Murray seems to be on the fence here. He puts stock in re-vitalizing American
values like Honesty, Spirituality and Ambition (I read Judeo-Christian ethics) but
his conclusions are confusing. Who are these elites? What do they look like?
Are they on both sides of the political divide? Murray’s only clue at the
beginning of the book is a mention of TV’s Thirty
Something. Those 80’s characters were Yuppies!
I was right
to see a correlation between Coming Apart
and Roseanne. The TV show gives a face to one side of the class
divide and its political core where Murray’s facts only go so far. Perhaps he
should be more inventive and include stats on media viewing in the Heartland?
It’s those Reality TV folks he needs to warn.
2 comments:
Apposite. Timely. Well-said. Here, here. There, there.
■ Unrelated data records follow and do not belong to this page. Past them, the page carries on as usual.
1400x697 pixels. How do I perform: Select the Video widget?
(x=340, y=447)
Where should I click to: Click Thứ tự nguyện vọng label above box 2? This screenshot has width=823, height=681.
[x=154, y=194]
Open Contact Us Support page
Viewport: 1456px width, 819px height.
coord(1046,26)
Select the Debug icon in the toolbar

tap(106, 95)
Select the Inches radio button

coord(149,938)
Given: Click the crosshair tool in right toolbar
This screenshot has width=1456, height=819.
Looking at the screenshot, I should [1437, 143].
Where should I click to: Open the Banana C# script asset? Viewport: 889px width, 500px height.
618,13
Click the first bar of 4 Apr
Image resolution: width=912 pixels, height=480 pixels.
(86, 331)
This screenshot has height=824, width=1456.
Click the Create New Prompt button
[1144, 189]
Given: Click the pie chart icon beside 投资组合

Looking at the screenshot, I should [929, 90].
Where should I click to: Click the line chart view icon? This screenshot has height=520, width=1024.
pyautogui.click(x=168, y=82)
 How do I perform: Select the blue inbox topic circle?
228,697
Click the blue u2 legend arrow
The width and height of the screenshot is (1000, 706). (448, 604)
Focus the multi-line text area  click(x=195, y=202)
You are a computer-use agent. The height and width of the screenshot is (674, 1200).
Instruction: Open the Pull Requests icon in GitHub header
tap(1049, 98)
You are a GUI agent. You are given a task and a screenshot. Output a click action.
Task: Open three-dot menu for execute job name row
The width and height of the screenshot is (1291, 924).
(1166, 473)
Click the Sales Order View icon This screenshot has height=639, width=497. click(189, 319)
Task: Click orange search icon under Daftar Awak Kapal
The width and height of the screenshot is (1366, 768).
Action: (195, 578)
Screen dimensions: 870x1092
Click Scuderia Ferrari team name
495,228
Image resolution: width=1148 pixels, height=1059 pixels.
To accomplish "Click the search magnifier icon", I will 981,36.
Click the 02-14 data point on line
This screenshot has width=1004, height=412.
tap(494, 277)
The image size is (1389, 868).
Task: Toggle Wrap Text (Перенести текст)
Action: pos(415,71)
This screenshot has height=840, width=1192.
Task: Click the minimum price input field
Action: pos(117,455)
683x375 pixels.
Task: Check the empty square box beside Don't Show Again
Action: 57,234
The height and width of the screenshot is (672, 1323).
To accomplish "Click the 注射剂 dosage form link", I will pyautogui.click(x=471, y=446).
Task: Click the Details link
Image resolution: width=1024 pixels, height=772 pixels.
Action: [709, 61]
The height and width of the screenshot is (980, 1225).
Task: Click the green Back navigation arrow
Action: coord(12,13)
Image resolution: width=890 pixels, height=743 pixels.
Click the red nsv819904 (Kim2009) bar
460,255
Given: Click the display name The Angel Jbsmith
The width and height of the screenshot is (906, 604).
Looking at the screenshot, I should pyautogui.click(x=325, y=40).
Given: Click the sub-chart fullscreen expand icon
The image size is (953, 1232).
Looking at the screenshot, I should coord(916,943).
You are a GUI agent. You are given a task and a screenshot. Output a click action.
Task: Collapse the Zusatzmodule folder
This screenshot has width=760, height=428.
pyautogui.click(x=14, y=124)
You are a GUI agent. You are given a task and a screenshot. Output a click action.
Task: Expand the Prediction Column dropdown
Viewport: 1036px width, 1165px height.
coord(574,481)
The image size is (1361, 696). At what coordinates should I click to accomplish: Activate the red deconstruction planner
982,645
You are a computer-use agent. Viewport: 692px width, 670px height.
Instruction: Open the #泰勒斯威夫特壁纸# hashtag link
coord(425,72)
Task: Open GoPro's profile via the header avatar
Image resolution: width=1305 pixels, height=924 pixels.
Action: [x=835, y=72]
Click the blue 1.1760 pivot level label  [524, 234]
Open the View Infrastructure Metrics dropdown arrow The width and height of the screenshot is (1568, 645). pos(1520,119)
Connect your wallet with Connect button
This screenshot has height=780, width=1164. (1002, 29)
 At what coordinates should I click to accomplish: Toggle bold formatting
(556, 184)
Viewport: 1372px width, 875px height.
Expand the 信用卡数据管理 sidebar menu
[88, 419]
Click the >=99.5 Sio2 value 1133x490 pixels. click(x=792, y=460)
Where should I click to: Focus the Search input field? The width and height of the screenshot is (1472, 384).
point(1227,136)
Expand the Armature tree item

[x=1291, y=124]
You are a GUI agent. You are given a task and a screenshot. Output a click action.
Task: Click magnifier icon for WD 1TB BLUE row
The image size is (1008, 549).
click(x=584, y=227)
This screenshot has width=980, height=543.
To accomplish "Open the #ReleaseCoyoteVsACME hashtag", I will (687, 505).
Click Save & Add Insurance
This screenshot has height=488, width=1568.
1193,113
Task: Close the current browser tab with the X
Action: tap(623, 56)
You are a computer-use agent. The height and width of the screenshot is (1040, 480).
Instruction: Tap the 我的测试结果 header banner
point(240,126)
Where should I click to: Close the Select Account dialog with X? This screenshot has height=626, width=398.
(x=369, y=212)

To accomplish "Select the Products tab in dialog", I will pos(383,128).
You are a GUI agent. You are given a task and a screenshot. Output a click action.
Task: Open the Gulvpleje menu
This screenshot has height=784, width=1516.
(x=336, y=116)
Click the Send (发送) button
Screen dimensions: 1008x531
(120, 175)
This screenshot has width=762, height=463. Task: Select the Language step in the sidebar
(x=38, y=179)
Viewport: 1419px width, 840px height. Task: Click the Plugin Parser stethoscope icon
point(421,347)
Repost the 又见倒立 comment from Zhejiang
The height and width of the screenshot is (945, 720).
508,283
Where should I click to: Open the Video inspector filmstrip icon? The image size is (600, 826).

America consists of lots of individuals making their way imperfectly, and the analysis is always a little behind. People here are happy until some political sort stirs them up. I don't complain about income and wealth inequality; I have a cheap flat-screen, hummus in 15 different flavors, and countless varieties of gin. Life is grand. Thank you to the illegal immigrants for their walking compliment to the American system. They escape from violent and corrupt Central American despotry, but they don't stop in Mexico; they plow on straight to Brownsville.
I sense sarcasm. All I need is one flavor of Hummus.